This book is the second in a series dealing with the representation of `time` in the visual arts. The first volume of
`Bild / Zeit`, published 1996, encompassed the different modes of time as represented by art during Antiquity and
the Middle Ages: Representation of movement, myth and narration; in corporation of single scenes submitted to a
historical event or to the overall plan of Salvation.
In the fourteenth century, the diminution of the cultic sign, due to the increase of narrative content and illusionistic
devices, led to ever more complex structures also with regard to time and the temporal process of reception on
behalf of the beholder. The new type of the devotional image (`Andachtsbild`) may serve as a significant example
of this process.
The `conquest of the visible world` during the 15th century in Italy and the Netherlands led to different strategies
(ergo styles) in pictorial representation. The Italians laid stress on the human figure and the staging of the istoria in
a religious or profane setting. The figures are incorporated in a preconcieved space, the structure of which served as
an indication of the temporal hierarchy of scenes selected from the past, the present and the future within the istoria
in quest. The Netherlandish artists tried to transfer the infinite wealth and variety of the visual world in their
painting, empirism thus serving as testimony to Divine omnipotence. Different principles of representation, also
with regard to temporality thereby came to the fore: from the `frozen` motif in the moment of depiction or as a
moment of highest tension instantly caught; furthermore the scrupulous examination of human psyche confronted
with the ineffable, the wonder. The significance of the visible world, inert things and human beings, may be
intuited from the context represented in time and space, always submitted to the experience of the beholder.

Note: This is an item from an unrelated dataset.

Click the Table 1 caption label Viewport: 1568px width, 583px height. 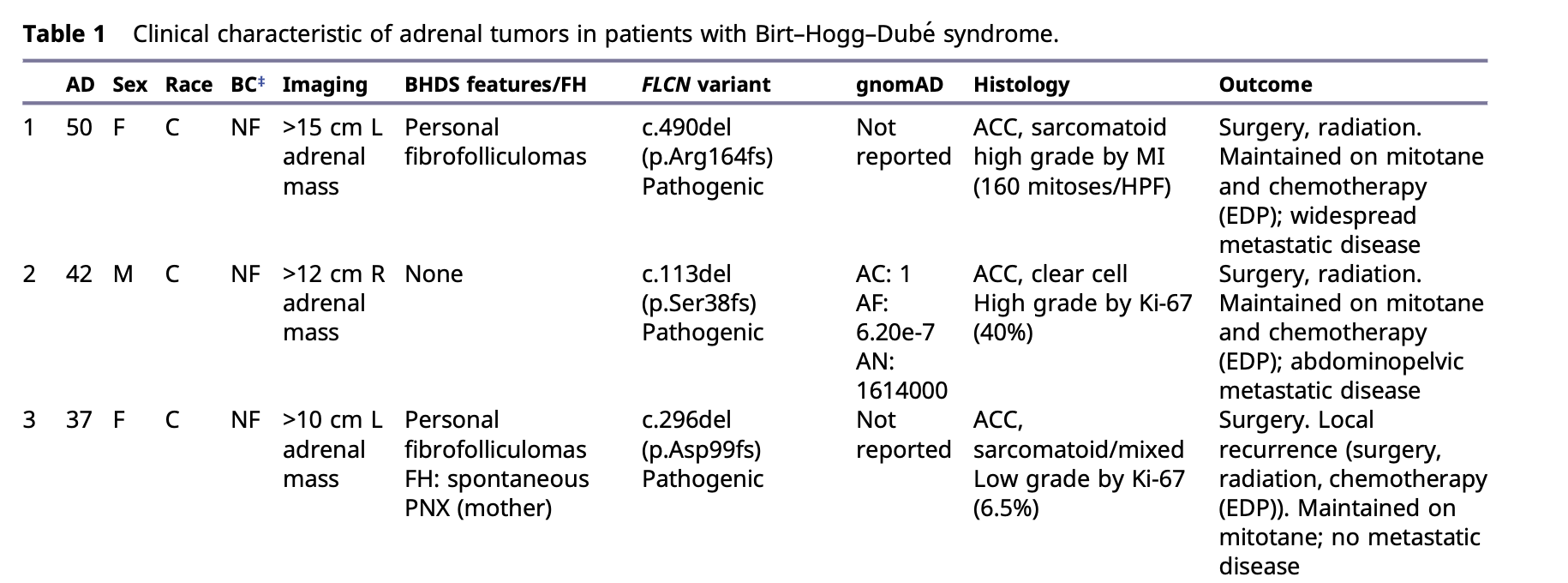(64, 34)
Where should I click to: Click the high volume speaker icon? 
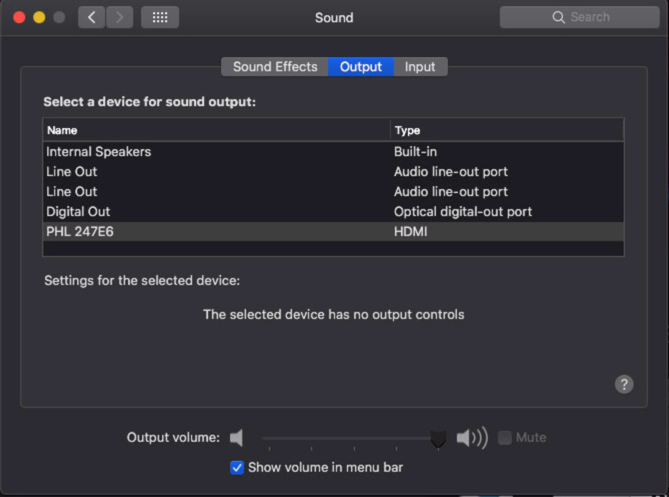pos(472,438)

These statements merely serve as a framework, well-known to art-historians for a long time. Only the analysis of
the single works of art, be it painting, relief or plastic works, can eludicate the constitutive role of `time` in each
case which plays a fundamental role also in the process of understanding which may well be defined as a never
ending hermeneutic circle. The survey of the fifteenth century starts with Florentine masters as Masaccio, Fra
Angelico, Ghiberti, Donatello, et. al. alongside with Netherlandish masters as Robert Campin, van Eyck and Rogier
van der Weyden. It ends up with Ghirlandaio, Botticelli and Leonard on one side, Hugo van der Goes and
Hieronymus Bosch on the other, the latter incorporating time as a fatal conditionment of human existence `sub
specie salvationis`.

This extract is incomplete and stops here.